- Location: Enfield Nova Scotia
- Coordinates: 44°55′5.7″N 63°35′40″W﻿ / ﻿44.918250°N 63.59444°W
- Type: Lake
- Primary inflows: Fletcher's Lake
- Primary outflows: Shubenacadie River
- Basin countries: Canada
- Surface area: 1,841.3 ha (4,550 acres)
- Max. depth: 45 m (148 ft)
- Surface elevation: 13 m (43 ft)
- Islands: 3
- Settlements: Wellington, Oakfield, Enfield, Halifax Regional Municipality, Hants County

= Shubenacadie Grand Lake =

Large lake in Nova Scotia, Canada

Shubenacadie Grand Lake is a large lake in the Canadian province of Nova Scotia, located in both East Hants Municipality and Halifax Regional Municipality. It drains into the Shubenacadie River at its northeastern outlet and is the seventh and largest lake in the Shubenacadie Canal system.

Shubenacadie Grand Lake hosts two provincial parks, Laurie Provincial Park and Oakfield Provincial Park, both on its eastern shore.

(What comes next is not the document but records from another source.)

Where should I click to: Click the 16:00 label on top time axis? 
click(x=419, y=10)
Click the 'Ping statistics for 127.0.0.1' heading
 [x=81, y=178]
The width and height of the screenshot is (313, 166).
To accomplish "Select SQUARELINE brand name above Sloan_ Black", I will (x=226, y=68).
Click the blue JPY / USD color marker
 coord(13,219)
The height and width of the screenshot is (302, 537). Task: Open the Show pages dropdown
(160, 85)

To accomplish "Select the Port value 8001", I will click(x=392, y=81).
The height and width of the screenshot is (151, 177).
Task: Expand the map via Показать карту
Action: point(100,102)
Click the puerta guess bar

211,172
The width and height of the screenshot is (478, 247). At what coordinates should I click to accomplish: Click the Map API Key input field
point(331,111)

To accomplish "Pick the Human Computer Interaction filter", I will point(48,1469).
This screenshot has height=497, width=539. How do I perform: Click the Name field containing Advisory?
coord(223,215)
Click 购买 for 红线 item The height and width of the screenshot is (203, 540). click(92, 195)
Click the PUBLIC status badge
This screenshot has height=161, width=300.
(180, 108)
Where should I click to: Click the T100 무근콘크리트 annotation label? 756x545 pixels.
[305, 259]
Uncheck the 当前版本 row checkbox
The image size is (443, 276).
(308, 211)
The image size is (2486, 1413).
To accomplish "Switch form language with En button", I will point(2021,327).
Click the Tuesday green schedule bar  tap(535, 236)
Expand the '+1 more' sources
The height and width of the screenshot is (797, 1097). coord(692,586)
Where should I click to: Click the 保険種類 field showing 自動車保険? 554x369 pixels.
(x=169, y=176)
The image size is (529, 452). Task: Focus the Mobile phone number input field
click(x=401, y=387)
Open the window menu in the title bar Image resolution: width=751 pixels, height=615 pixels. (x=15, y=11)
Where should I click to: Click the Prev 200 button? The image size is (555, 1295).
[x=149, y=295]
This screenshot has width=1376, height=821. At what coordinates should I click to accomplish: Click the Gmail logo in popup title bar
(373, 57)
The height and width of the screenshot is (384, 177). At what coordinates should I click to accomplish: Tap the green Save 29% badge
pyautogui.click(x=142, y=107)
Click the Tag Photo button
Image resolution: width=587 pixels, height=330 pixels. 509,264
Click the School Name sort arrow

Shubenacadie Grand Lake has been under blue-green algae advisories during recent warm seasons due to harmful algal blooms. Deaths among dogs in Atlantic Canada have been associated with their consumption of cyanobacteria toxin-contaminated water. An increasing frequency of algal blooms may be attributable to the effects of climate change.